# Fraud Dection in Online Transactions

This is the Kaggle project in IEEE Computational Intelligence Society (IEEE-CIS) Fraud Dection: 

Addison Howard, Bernadette Bouchon-Meunier, IEEE CIS, inversion, John Lei, Lynn@Vesta, Marcus2010, Prof. Hussein Abbass. (2019). IEEE-CIS Fraud Detection. Kaggle. https://kaggle.com/competitions/ieee-fraud-detection

# Methodology 
I will use following **Machine Learning Models** to conduct this project 
1. **Logistic Regression**: This is a basic model that can be used as a starting point.

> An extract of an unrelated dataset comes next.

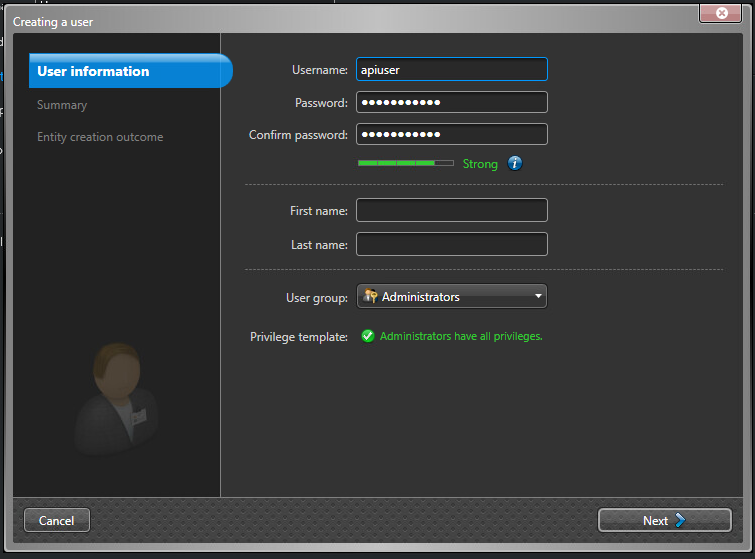Select the Last name text box
Screen dimensions: 755x559
click(452, 244)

It's simple and interpretable.

2. **Decision Trees and Random Forests**: These models can capture complex patterns in the data. Random Forests, being an ensemble of decision trees, can provide a more robust solution against overfitting.

3. **Neural Networks**: Deep learning models, especially autoencoders, can be used for anomaly detection. An autoencoder tries to reconstruct its input data, and a high reconstruction error can indicate a fraudulent transaction.

4. **Support Vector Machines (SVM)**: SVMs can be effective, especially when the data is not linearly separable.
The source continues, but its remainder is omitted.